Few dates in America compare to July 4, 1776, which is not the date that the Declaration was signed; it was not signed until later in August, but July 4 was the date the document bore.

For decades after its signing, the Declaration was bitterly debated by the political parties of the time. Federalists thought the document was too French and anti-British, while Democratic-Republicans embraced the document as it stood. Unlike today the argument did not wind up in the Supreme Court.

Britain, still stewing over the loss of the colonies, took to impressing American seamen into British service, one of the many causes of the War of 1812 as England tried to exert claims on Canada and Maine. The Brits managed to burn down the Capitol, along with most of Washington, D.C., before being pushed back across the Atlantic a second time.

The War of 1812 inspired “The Star Spangled Banner” and renewed the pride in the American spirit. The Federalist Party fell apart and copies of the Declaration began to be published and circulated again with the date of July 4, 1776.

The Fourth of July was cemented into American heritage when both Thomas Jefferson and John Adams died on July 4 1826, exactly 50 years after the date was first affixed to the Declaration. In 1870 it was officially recognized as a national holiday.

So fast forward to Keith Moon, drummer for the rock band, the Who.
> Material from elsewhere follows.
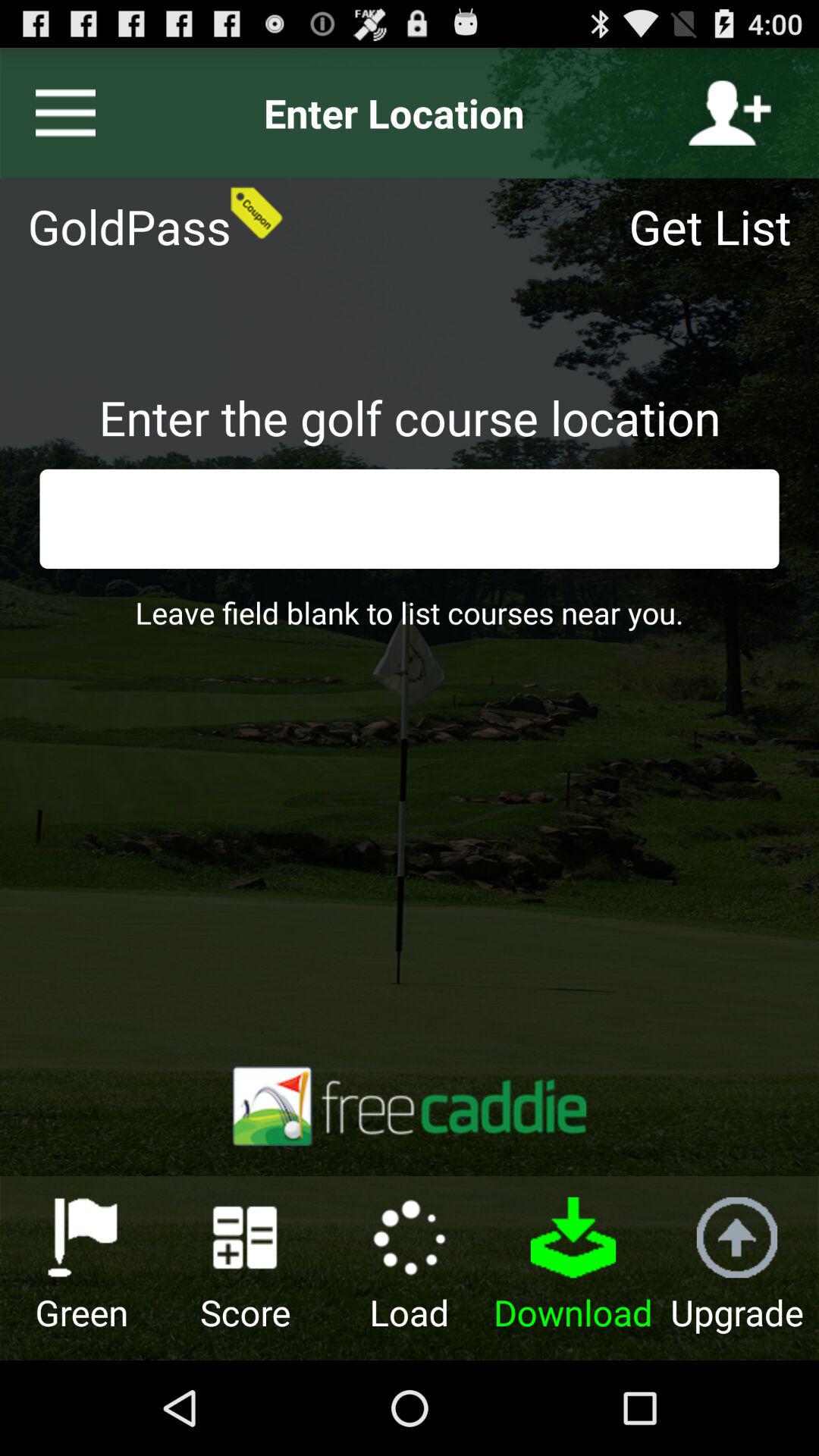
turn on the icon above get list (729, 112)
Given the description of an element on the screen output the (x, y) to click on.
Moon always travelled with several hundred cherry bombs and used them to blow up toilets everywhere the band stayed while on tour. Consequently the Who got thrown out of almost every hotel they ever stayed at. Eventually they were banned world-wide by every brand of Hilton, Sheraton and Holiday Inn, not to mention the entire city of Flint, Mich.

Just so you know how tomorrow will turn out if we hold to past averages, American displays will light the fuse on over 400,000 pounds of fireworks. Two hundred people will wind up in emergency rooms, 34 of them with bad hand burns from sparklers. Sadly, four people will extinguish their own fuses with illegal or homemade fireworks.

Another thing to remember tomorrow and throughout July is that fireworks terrify both wildlife and our domestic pets; they are a significant source of wildfires; and anything that explodes or leaves the ground is illegal.

Surely your mother taught you not to play with matches?